(Data records)

....................

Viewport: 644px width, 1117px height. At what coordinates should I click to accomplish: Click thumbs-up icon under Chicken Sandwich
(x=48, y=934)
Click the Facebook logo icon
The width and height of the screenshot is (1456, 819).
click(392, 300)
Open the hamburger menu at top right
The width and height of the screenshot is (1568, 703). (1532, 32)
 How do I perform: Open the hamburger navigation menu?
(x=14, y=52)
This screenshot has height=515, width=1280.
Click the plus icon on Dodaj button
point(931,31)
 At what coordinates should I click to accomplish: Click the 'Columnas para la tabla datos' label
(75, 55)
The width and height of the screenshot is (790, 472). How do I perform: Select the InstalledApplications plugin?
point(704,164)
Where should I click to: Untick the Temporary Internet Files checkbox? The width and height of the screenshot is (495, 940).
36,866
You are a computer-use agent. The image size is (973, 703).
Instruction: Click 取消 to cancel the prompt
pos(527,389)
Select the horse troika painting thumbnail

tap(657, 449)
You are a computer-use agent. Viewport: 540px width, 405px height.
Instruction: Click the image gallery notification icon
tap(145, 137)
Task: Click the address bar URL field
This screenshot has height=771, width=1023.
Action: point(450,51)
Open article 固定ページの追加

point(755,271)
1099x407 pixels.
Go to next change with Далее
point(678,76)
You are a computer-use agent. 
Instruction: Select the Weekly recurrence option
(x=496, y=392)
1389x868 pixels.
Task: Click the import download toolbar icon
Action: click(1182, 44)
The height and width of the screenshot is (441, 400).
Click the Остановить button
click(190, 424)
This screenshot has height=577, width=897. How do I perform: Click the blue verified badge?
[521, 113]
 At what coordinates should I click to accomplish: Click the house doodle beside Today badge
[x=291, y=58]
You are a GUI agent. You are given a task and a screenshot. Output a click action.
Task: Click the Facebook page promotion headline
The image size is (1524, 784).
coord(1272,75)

....................

● **Task requirements**
Bring together every line in the entries that holds the string "agent".

● **Exercise response**
You are a computer-use agent. The image size is (973, 703).
You are a computer-use agent. Viewport: 540px width, 405px height.
You are a computer-use agent. 
You are a GUI agent. You are given a task and a screenshot. Output a click action.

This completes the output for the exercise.